Mohon tunggu...
Halima Maysaroh
Halima Maysaroh Mohon Tunggu... Guru - PNS at SMP PGRI Mako

Halima Maysaroh, S. Pd., Gr. IG/Threads: @hamays_official. Pseudonym: Ha Mays. The writer of Ekamatra Sajak, Asmaraloka Biru, Sang Kala, Priangga, Prima, Suaka Margacinta, Bhinneka Asa, Suryakanta Pulau Buru

Selanjutnya

Tutup

Lyfe Artikel Utama

Tertawa Melihat Orang Susah: Sekomedi Itukah Hidupmu?

25 Januari 2024   09:12 Diperbarui: 26 Januari 2024   01:00 851
+
Laporkan Konten
Laporkan Akun
Kompasiana adalah platform blog. Konten ini menjadi tanggung jawab bloger dan tidak mewakili pandangan redaksi Kompas.
Lihat foto
Ilustrasi (SHUTTERSTOCK/fizkes) via kompas.com 

Lelucon semestinya adalah media untuk menciptakan tawa dan menumbuhkan rasa bahagia. Nyatanya orang yang tertawa itu belum tentu orang yang bahagia atau senang dengan apa-apa yang ditertawakan.

Tawa bisa saja bentuk sebuah klamufase dari ungkapan menghina. Sudah lumrah di dunia ini orang menertawakan sesuatu bukan karena merasa lucu dalam artian yang sesungguhnya. Justru tawa meledak disebabkan oleh sesuatu yang dianggap remeh atau bentuk penghinaan.

Nyatanya sering didengar istilah bahwa banyak orang susah melihat orang lain senang dan justru akan senang melihat orang lain susah. Ini suatu fakta yang memang ada di sekitar, bukan hanya ada pada  peran antagonis di drama-drama.

Rasanya semua orang pernah berada di posisi ini. Di mana justru menerima tawa dari orang lain di kala sulit. Tidak punya uang ditertawai, berparas tak jelita ditertawai, bisnis bangkrut ditertawai dan lain-lain.

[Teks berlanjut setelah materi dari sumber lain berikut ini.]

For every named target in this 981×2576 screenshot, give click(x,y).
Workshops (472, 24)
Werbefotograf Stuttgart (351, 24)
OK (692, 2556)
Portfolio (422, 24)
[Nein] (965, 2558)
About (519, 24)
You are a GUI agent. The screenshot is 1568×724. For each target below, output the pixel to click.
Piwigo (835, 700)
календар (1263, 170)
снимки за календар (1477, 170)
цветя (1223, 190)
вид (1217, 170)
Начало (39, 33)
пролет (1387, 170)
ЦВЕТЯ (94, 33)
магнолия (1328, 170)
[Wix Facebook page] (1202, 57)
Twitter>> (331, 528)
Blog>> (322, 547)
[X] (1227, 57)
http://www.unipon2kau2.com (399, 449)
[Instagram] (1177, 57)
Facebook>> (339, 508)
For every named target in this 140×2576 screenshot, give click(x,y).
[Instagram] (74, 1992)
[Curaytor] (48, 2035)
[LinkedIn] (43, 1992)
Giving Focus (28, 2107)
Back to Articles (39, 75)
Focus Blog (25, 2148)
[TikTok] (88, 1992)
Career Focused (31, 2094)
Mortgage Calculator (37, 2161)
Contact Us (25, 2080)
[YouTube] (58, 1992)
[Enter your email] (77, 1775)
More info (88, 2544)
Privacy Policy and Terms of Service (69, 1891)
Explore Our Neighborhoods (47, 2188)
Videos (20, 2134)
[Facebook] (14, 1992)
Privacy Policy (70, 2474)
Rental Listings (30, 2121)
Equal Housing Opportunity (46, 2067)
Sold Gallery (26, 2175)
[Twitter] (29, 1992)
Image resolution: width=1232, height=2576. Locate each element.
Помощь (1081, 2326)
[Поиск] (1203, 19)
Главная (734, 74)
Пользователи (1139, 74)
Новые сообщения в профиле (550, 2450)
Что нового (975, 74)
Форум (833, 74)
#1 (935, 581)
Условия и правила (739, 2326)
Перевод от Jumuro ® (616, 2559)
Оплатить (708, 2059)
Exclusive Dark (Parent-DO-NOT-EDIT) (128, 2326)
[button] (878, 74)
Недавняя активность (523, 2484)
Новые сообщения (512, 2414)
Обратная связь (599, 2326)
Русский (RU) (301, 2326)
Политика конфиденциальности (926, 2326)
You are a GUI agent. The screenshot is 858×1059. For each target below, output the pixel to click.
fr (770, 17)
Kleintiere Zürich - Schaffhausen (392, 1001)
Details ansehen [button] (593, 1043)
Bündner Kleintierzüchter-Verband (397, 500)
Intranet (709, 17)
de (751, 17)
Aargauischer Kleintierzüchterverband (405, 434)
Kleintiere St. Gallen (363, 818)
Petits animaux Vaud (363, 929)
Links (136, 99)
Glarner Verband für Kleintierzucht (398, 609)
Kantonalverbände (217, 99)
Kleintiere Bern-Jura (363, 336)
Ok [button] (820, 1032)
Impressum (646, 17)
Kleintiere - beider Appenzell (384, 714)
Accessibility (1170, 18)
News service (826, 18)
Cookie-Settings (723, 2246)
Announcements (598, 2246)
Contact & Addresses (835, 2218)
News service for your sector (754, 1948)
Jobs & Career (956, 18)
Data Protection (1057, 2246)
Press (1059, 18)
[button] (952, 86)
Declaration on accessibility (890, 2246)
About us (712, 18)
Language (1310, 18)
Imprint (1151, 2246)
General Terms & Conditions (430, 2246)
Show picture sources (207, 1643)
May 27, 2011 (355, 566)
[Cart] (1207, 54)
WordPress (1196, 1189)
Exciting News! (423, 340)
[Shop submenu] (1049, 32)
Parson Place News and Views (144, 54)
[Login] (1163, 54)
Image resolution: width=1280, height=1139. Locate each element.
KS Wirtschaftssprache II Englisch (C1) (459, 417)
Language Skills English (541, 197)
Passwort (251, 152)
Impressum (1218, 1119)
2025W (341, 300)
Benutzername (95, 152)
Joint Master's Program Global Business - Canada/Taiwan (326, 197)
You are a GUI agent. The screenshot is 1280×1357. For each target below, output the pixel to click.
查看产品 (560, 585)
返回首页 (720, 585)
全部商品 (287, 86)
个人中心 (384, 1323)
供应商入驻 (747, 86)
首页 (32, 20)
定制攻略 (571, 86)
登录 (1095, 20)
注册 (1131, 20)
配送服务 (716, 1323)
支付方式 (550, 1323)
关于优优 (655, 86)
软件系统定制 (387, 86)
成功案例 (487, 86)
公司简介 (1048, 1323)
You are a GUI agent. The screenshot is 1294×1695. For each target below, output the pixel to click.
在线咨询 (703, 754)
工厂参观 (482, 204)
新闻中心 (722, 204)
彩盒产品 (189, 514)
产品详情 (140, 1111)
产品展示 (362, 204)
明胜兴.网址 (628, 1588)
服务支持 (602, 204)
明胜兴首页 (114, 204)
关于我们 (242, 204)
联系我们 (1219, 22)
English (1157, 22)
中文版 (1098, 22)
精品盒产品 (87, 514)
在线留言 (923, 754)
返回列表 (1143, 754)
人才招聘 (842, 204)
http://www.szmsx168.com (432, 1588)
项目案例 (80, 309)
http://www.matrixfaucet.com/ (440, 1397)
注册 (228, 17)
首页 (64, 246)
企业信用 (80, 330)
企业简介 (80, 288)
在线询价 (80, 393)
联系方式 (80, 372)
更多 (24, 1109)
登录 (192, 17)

Sekomedi itukah hidup? Mengapa orang tidak tertarik pada sesuatu yang indah dan memujinya sebagai anugerah? Justru tertarik pada gosip buruk, kesialan, dan kehancuran orang lain untuk ditertawakan. Apakah itu lebih lucu dari sitkom yang ditayangkan di layar televisi?

Berikut akan saya ceritakan sekilas perih hidup saya yang ternyata mampu mengundang tawa orang. Yang membuat saya sadar bahwa selucu itu perih dan perjuangan saya di mata orang lain.

Honorer ditertawai, PNS juga ditertawai

Saya sempat menjadi tenaga honorer di salah satu SMA Negeri di Kota Ambon rentang waktu tahun 2011 hingga akhir 2018. Sebenarnya saya baik-baik saja sebagai tenaga honorer yang gajinya cenderung kecil itu. Secara finansial tidak merasa kekurangan satu apapun, sebab saya tidak hidup dari gaji sebagai honorer.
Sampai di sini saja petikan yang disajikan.